Lorsqu’on rencontre un client pour parler d’assurance vie, l’objectif premier est de protéger les revenus de la famille. Une fois ce besoin couvert vient souvent la question de l’assurance des enfants. Si elle répond à un besoin réel, plusieurs clients hésitent encore à en souscrire une. Comment aborder la question avec eux?
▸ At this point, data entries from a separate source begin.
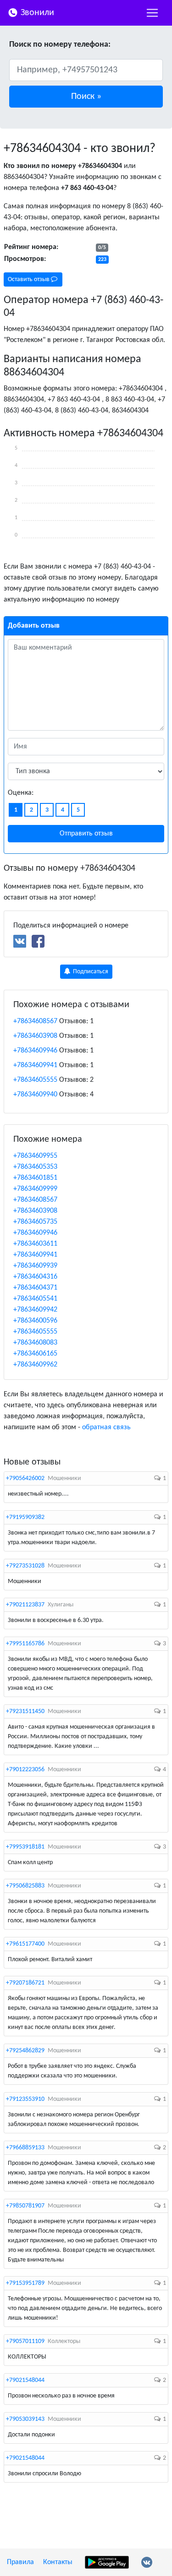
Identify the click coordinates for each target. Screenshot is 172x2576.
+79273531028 (25, 1565)
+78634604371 (35, 1287)
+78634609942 (35, 1309)
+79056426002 (25, 1478)
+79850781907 (25, 2205)
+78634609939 (35, 1265)
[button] (86, 97)
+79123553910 (25, 2099)
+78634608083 (35, 1342)
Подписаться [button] (90, 971)
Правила (20, 2562)
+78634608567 (35, 1021)
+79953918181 (25, 1847)
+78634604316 (35, 1276)
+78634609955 (35, 1156)
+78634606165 (35, 1353)
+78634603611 (35, 1243)
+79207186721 (25, 1982)
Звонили (36, 12)
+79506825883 (25, 1885)
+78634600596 (35, 1320)
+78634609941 (35, 1065)
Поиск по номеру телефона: (60, 44)
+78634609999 (35, 1189)
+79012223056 (25, 1769)
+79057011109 (25, 2341)
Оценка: (20, 793)
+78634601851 (35, 1178)
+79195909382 (25, 1517)
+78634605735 (35, 1222)
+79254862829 (25, 2050)
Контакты (57, 2562)
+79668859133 (25, 2147)
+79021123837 (25, 1604)
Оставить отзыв (29, 279)
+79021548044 (25, 2380)
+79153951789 (25, 2283)
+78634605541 (35, 1298)
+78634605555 (35, 1080)
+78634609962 (35, 1364)
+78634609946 (35, 1050)
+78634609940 (35, 1094)
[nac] (152, 13)
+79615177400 (25, 1944)
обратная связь (106, 1427)
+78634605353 (35, 1167)
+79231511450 (25, 1711)
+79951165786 (25, 1643)
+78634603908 (35, 1036)
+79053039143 (25, 2419)
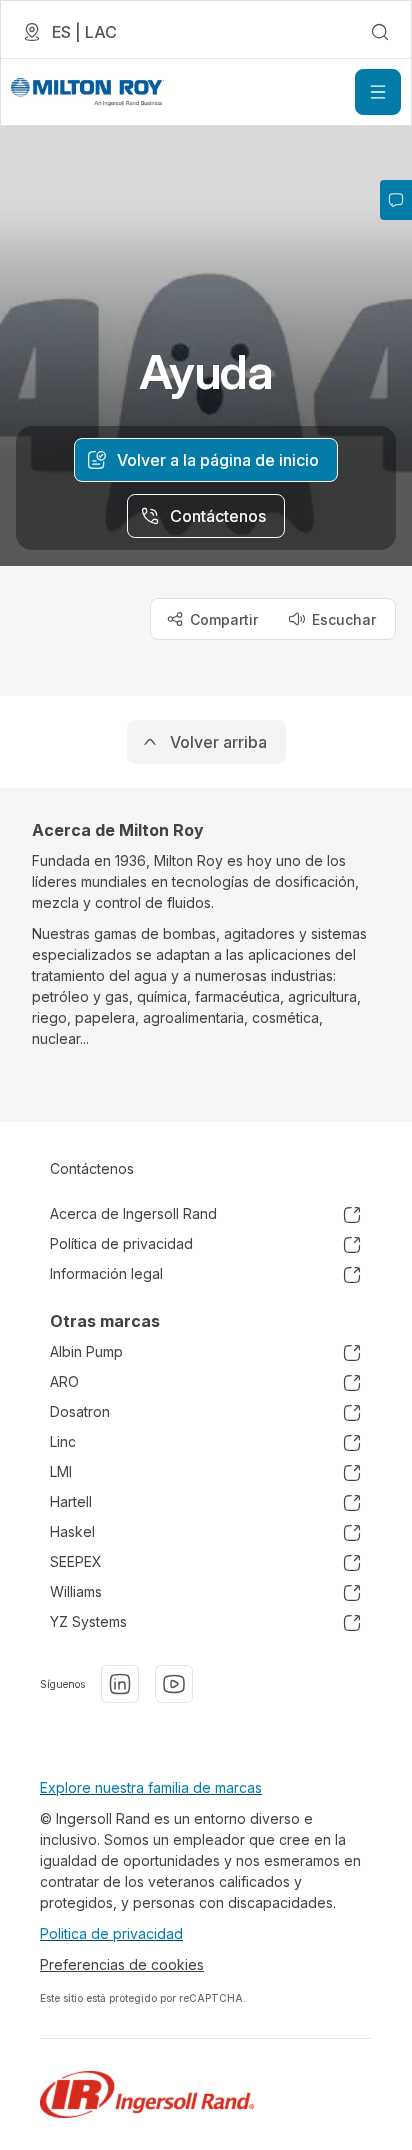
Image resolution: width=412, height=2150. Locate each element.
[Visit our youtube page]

On reçoit souvent des formations maison sur les assurances pour enfants, mais les arguments qu’on y avance me paraissent parfois mal ficelés. D’abord et surtout, parce que plusieurs d’entre eux sentent la vente. Ça, les clients le flairent.

Par exemple, certains formateurs et experts en assurance affirment qu’une assurance vie est un cadeau pour les enfants[1]. Est-ce vraiment le cas? Certains conseillers n’ont de cesse d’affirmer que, dans une vingtaine ou une trentaine d’années, l’enfant devenu adulte pourrait apprécier la tranquillité d’esprit offerte par un contrat d’assurance sur sa vie s’il est un adulte responsable, s’il vit avec un conjoint et s’il a des enfants. Personnellement, j’ai toujours trouvé cet argumentaire un peu manipulateur.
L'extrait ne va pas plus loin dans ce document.